We can filter the information needed and and count the number of times a particular produce or product appears in the data frame.
df_items <- long_df %>% select(Items, Sell_Item)
freq_items <- df_items %>% group_by(Items) %>%
filter(Sell_Item=="Y") %>%
count(Sell_Item) %>%
arrange(desc(n))
kable(freq_items) %>% kable_styling(bootstrap_options = "striped", full_width = F)
Items | Sell_Item | n |
---|---|---|
Vegetables | Y | 5698 |
Bakedgoods | Y | 5172 |
Fruits | Y | 4799 |
Honey | Y | 4768 |
Jams | Y | 4735 |
Herbs | Y | 4565 |
Eggs | Y | 4400 |
Flowers | Y | 4002 |
Soap | Y | 3983 |
Plants | Y | 3830 |
Crafts | Y | 3636 |
Prepared | Y | 3585 |
Meat | Y | 3230 |
Cheese | Y | 2878 |
Poultry | Y | 2654 |
Organic | Y | 2385 |
Coffee | Y | 2090 |
Maple | Y | 1892 |
Nuts | Y | 1737 |
Trees | Y | 1638 |
Seafood | Y | 1452 |
Juices | Y | 1442 |
Mushrooms | Y | 1395 |
PetFood | Y | 1127 |
Wine | Y | 1017 |
Beans | Y | 861 |
WildHarvested | Y | 855 |
Grains | Y | 848 |
Nursery | Y | 324 |
Tofu | Y | 232 |
Alternately, we can create a frequency table to count the number of markets that sell a particular type of produce or product.
This seems a less efficient approach because we have to perform more transformations to the data.
factor(df_items)
## Items Sell_Item
## <NA> <NA>
## 2 Levels: c("Organic", "Organic", "Organic", "Bakedgoods", "Bakedgoods", "Cheese", "Cheese", "Crafts", "Crafts", "Flowers", "Flowers", "Eggs", "Eggs", "Seafood", "Seafood", "Herbs", "Herbs", "Vegetables", "Vegetables", "Honey", "Honey", "Jams", "Jams", "Maple", "Maple", "Meat", "Meat", "Nursery", "Nursery", "Nuts", "Nuts", "Plants", "Plants", "Poultry", "Poultry", "Prepared", "Prepared", "Soap", "Soap", "Trees", "Trees", "Wine", "Wine", "Coffee", "Coffee", "Beans", "Beans", "Fruits", "Fruits", "Grains", "Grains", \n"Juices", "Juices", "Mushrooms", "Mushrooms", "PetFood", "PetFood", "Tofu", "Tofu", "WildHarvested", "WildHarvested") ...
tb <- table(df_items)
kable(head(tb))%>% kable_styling(bootstrap_options = "striped", full_width = F)
N | Y | |
---|---|---|
Bakedgoods | 3563 | 5172 |
Beans | 7874 | 861 |
Cheese | 5857 | 2878 |
Coffee | 6645 | 2090 |
Crafts | 5099 | 3636 |
Eggs | 4335 | 4400 |
tb <- as.data.frame(tb)
str(tb)
## 'data.frame': 60 obs. of 3 variables:
## $ Items : Factor w/ 30 levels "Bakedgoods","Beans",..: 1 2 3 4 5 6 7 8 9 10 ...
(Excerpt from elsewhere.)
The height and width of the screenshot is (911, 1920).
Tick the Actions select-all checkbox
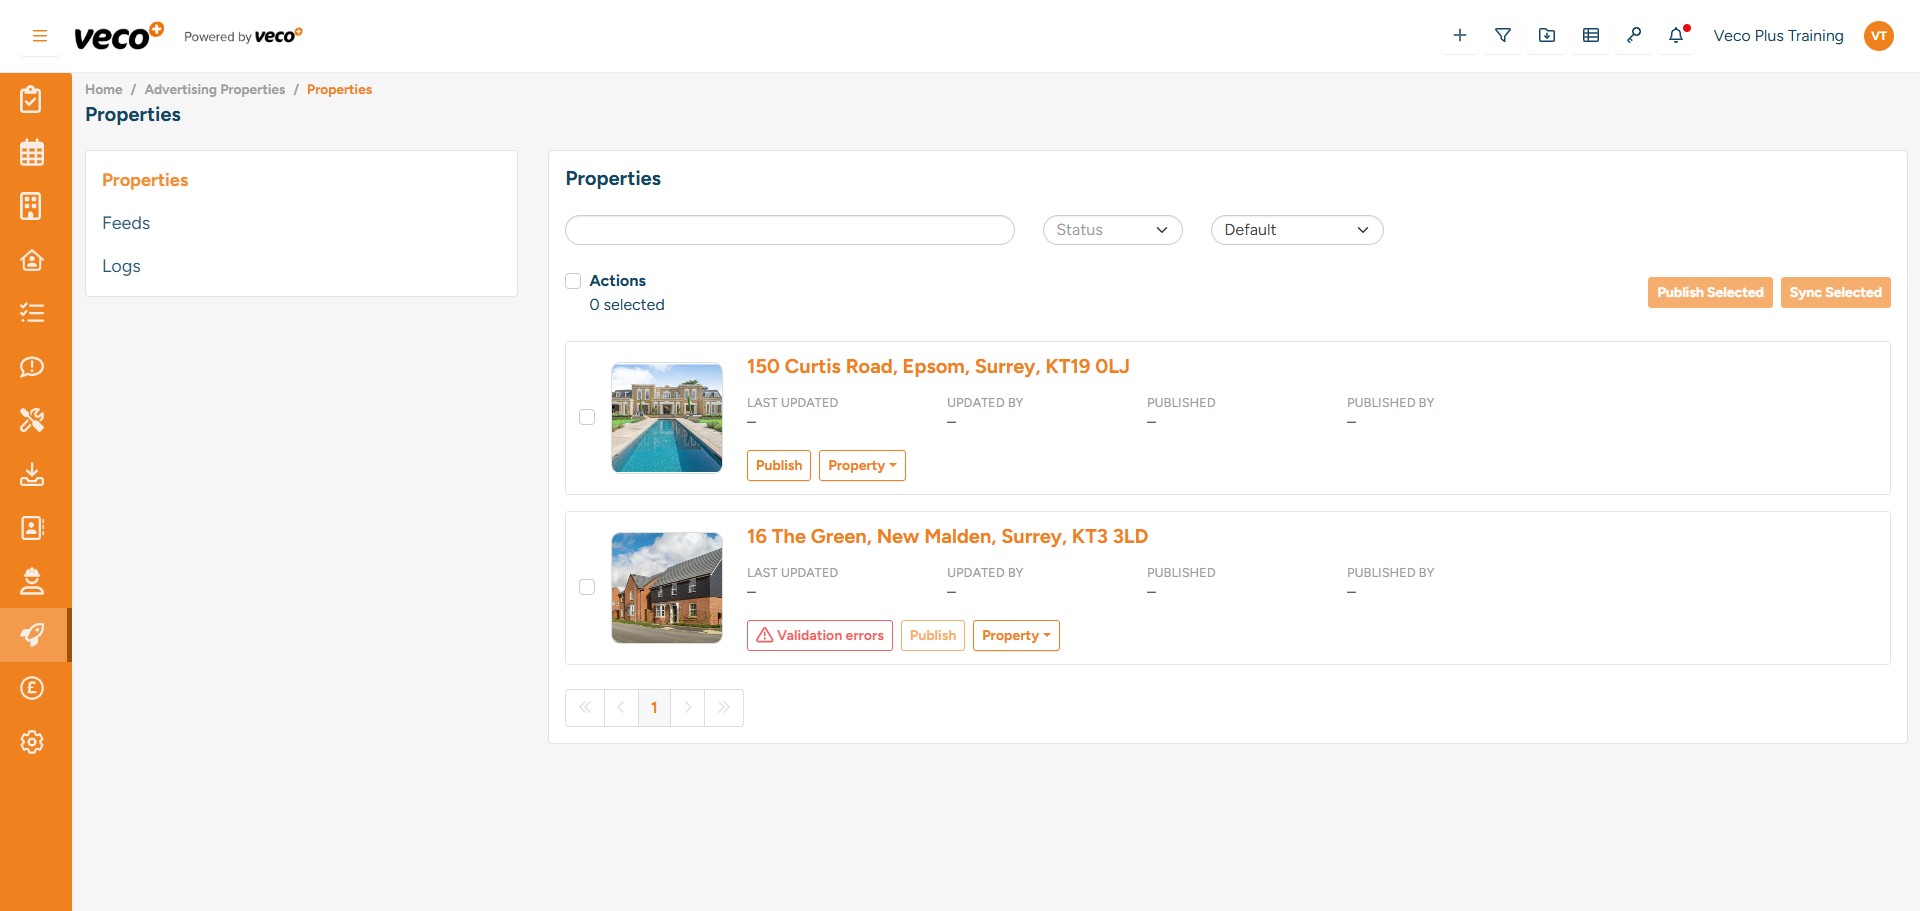[x=573, y=281]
## $ Sell_Item: Factor w/ 2 levels "N","Y": 1 1 1 1 1 1 1 1 1 1 ...
## $ Freq : int 3563 7874 5857 6645 5099 4335 4733 3936 7887 4170 ...
tb <- tb %>% filter(tb$Sell_Item=="Y") %>% select(Items, Freq) %>%
arrange(desc(Freq))
kable(tb) %>% kable_styling(bootstrap_options = "striped", full_width = F)
Items | Freq |
---|---|
Vegetables | 5698 |
Bakedgoods | 5172 |
Fruits | 4799 |
Honey | 4768 |
Jams | 4735 |
Herbs | 4565 |
Eggs | 4400 |
Flowers | 4002 |
Soap | 3983 |
Plants | 3830 |
Crafts | 3636 |
Prepared | 3585 |
Meat | 3230 |
Cheese | 2878 |
Poultry | 2654 |
Organic | 2385 |
Coffee | 2090 |
Maple | 1892 |
Nuts | 1737 |
Trees | 1638 |
Seafood | 1452 |
Juices | 1442 |
Mushrooms | 1395 |
PetFood | 1127 |
Wine | 1017 |
Beans | 861 |
WildHarvested | 855 |
Grains | 848 |
Nursery | 324 |
Tofu | 232 |
In addition to a frequency table, we can also graph a bar plot of the number of markets that sell a particular type of produce (or product).
barplot(tb$Freq, main = "U.S. Farmers Market",
ylab = "Frequency",
names.arg = tb$Items,
las=2,
col = "blue")
Data shows that most of the markets sell vegetables and baked goods.